当前位置:网站首页>Hands on deep learning -- weight decay and code implementation

Hands on deep learning -- weight decay and code implementation

2022-06-12 08:14:00 Orange acridine 21

One 、 Weight decline

1、 Weight decline : It is a method commonly used to deal with over fitting .

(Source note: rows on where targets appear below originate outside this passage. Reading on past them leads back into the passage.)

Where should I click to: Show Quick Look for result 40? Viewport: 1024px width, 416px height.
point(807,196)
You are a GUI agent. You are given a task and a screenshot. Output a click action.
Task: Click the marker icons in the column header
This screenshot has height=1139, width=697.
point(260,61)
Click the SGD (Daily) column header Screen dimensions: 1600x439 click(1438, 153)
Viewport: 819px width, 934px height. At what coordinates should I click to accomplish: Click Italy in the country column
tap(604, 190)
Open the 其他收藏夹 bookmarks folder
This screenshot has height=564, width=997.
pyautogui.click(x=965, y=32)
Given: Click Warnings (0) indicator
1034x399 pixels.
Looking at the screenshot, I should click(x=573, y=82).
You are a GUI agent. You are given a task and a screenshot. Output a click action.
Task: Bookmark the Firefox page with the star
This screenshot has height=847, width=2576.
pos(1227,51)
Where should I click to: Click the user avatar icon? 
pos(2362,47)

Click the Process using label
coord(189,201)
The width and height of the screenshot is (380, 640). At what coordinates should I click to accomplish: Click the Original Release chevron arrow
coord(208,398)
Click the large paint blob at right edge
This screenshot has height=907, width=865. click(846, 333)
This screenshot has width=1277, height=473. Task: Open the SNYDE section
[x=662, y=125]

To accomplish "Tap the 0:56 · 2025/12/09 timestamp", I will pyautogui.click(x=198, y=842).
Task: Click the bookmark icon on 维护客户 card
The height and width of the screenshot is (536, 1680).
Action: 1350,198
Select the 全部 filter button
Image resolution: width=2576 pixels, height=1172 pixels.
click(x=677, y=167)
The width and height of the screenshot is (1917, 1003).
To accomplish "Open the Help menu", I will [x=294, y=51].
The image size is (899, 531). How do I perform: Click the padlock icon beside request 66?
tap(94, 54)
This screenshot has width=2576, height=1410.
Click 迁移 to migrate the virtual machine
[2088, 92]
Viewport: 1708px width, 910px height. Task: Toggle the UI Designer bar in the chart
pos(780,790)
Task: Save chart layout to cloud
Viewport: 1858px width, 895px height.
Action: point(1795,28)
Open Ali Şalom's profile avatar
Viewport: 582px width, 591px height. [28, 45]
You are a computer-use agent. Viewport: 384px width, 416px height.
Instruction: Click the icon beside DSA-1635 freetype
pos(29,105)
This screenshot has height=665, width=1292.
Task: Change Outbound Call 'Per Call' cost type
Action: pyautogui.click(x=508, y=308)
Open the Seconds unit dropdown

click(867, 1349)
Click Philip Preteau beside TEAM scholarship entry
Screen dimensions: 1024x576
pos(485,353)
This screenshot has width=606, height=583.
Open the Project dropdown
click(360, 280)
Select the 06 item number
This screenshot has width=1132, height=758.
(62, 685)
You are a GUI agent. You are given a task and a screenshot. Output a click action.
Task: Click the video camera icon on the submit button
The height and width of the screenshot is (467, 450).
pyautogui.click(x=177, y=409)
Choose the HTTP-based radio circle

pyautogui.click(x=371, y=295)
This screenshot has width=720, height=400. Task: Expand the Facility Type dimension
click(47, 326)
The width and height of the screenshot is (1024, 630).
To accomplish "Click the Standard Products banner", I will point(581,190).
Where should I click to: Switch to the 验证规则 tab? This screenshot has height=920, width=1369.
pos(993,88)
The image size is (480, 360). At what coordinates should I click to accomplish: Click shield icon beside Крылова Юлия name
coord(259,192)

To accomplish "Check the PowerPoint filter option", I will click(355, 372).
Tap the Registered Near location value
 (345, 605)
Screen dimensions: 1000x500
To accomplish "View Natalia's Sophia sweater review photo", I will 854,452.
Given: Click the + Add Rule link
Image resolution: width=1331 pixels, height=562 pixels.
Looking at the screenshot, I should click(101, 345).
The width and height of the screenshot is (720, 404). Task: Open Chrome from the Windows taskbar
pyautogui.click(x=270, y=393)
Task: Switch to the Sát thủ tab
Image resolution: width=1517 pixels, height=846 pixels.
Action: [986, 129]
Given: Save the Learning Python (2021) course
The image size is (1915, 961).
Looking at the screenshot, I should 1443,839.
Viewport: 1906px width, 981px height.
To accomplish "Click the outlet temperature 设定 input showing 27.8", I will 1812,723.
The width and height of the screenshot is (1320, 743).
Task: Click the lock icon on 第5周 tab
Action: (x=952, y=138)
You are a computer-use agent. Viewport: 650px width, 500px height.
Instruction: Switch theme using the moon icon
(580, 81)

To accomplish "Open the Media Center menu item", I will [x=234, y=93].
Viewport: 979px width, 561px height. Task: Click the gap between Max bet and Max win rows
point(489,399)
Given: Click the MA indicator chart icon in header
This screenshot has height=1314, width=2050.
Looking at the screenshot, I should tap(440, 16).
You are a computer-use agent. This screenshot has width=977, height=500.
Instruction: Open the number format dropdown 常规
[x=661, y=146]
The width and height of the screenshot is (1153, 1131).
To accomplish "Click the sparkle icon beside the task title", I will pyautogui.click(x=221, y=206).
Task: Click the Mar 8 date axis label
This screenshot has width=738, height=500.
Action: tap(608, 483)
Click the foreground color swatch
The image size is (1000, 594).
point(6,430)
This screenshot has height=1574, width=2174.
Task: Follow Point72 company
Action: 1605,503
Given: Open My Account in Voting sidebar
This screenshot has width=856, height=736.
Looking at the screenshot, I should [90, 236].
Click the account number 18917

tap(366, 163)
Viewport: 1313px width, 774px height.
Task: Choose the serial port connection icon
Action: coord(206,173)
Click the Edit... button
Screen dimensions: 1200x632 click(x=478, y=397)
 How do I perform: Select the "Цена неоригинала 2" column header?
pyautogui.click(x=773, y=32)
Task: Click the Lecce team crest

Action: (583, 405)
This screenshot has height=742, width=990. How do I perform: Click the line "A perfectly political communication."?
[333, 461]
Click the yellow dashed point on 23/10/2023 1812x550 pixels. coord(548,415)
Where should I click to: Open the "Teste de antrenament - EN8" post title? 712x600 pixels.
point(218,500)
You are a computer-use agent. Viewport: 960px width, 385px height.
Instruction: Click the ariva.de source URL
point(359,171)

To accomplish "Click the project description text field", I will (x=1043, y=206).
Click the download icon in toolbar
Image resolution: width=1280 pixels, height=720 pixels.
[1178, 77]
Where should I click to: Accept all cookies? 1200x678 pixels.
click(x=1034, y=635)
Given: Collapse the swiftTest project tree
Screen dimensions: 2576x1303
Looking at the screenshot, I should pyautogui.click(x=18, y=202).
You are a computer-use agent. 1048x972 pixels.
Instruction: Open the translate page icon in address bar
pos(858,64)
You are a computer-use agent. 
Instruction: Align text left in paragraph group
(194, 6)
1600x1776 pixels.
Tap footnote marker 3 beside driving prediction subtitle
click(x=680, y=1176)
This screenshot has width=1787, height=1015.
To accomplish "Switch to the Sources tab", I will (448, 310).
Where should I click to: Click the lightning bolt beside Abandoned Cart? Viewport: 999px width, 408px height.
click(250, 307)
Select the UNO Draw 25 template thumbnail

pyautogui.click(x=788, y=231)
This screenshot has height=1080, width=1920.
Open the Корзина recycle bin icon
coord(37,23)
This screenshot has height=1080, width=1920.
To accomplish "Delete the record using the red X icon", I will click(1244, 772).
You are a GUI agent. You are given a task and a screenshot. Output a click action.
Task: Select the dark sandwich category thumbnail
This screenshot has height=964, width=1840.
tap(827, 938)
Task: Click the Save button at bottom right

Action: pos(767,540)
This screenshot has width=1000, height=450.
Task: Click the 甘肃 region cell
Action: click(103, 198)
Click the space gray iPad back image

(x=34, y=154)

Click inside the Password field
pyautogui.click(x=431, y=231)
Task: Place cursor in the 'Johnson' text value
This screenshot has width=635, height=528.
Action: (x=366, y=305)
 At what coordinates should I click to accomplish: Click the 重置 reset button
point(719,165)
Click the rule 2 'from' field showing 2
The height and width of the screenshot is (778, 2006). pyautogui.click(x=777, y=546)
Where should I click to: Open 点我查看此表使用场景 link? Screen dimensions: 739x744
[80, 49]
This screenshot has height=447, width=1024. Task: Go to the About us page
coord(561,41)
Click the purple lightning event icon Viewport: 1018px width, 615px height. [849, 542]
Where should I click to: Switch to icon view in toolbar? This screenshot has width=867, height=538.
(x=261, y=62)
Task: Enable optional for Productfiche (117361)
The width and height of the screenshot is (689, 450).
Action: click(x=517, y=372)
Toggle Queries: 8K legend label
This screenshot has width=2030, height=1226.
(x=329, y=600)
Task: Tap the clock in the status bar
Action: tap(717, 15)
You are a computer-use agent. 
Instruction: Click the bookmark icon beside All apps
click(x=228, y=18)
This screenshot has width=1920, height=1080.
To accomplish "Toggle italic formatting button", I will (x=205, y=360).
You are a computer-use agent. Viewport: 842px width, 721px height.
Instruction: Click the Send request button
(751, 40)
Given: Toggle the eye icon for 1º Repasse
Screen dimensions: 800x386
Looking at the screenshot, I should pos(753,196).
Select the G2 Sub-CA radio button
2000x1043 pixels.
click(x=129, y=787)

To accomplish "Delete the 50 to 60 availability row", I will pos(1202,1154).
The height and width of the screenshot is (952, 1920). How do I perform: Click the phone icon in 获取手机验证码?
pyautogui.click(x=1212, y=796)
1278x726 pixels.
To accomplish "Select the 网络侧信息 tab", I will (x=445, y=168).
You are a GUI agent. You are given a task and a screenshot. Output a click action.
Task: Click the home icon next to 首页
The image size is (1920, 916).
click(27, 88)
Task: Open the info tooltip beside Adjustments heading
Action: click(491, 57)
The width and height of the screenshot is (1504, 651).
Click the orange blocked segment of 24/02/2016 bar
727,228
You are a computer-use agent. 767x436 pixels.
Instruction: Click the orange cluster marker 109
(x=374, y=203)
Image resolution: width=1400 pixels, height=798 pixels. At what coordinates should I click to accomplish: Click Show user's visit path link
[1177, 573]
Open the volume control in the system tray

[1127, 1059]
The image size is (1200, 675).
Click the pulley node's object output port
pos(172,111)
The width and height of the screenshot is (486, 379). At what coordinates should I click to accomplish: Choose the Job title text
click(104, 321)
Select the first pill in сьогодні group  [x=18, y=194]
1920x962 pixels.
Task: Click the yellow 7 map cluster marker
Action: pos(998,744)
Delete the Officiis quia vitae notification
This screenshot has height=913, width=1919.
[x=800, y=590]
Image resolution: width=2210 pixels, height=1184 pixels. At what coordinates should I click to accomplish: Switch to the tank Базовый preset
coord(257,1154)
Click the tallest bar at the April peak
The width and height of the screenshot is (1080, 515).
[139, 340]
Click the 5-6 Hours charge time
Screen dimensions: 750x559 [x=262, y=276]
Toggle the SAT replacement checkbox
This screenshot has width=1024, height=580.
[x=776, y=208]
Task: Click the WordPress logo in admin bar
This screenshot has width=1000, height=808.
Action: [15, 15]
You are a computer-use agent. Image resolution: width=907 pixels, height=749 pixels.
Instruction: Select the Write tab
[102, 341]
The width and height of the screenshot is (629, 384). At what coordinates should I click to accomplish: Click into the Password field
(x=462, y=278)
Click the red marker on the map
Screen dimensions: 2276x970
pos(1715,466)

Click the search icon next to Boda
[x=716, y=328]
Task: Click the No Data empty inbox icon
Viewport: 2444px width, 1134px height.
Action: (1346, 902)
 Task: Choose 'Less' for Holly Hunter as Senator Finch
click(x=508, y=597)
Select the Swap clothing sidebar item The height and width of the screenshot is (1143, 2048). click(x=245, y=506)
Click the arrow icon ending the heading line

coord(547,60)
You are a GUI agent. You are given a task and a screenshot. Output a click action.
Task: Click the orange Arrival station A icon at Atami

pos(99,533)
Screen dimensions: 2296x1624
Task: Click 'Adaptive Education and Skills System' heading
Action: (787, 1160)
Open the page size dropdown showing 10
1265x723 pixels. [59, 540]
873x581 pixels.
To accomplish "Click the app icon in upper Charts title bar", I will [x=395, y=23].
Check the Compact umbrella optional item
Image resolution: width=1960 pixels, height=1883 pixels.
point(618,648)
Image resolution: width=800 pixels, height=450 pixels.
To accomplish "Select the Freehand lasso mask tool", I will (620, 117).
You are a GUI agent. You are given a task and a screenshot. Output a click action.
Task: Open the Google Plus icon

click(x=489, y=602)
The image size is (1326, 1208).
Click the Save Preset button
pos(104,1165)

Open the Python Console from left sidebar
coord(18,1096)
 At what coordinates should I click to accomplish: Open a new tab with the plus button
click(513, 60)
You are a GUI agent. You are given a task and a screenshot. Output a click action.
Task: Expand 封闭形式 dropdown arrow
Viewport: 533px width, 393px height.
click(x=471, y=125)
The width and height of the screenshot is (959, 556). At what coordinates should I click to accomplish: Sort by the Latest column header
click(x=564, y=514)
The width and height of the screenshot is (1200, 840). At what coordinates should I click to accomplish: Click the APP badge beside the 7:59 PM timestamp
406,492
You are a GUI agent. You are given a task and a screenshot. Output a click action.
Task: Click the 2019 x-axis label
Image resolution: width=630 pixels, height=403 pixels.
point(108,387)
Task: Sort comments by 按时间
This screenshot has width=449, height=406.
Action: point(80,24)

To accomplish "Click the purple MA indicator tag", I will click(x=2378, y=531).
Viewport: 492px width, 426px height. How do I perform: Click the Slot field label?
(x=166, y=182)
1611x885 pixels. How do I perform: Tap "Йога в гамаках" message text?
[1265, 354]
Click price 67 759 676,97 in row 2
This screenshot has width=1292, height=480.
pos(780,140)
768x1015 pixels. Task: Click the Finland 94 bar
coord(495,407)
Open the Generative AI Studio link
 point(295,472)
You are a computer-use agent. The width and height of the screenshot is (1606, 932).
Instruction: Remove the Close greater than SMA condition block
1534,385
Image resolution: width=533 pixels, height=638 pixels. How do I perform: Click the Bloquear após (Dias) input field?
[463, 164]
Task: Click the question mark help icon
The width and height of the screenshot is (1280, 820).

2、 Use the mean square norm as a hard limit

The model capacity is controlled by limiting the selection range of parameter values

  • Generally, the offset is not limited b( Limit or not ).
  • Small Means stronger regular terms .

3、 Use the mean square norm as the flexibility limit

For each , Can be found λ Make the previous objective function equivalent to the following :

It can be proved by Lagrange multiplier .

Hyperparameters λ Controls the importance of regular terms :

4、 Parameter update rule

Every time you introduce λ Will reduce the weight , So it's called weight decline .

5、 summary

Weight decay through L2 The regular term makes the model parameters not too large , So as to control the complexity of the model .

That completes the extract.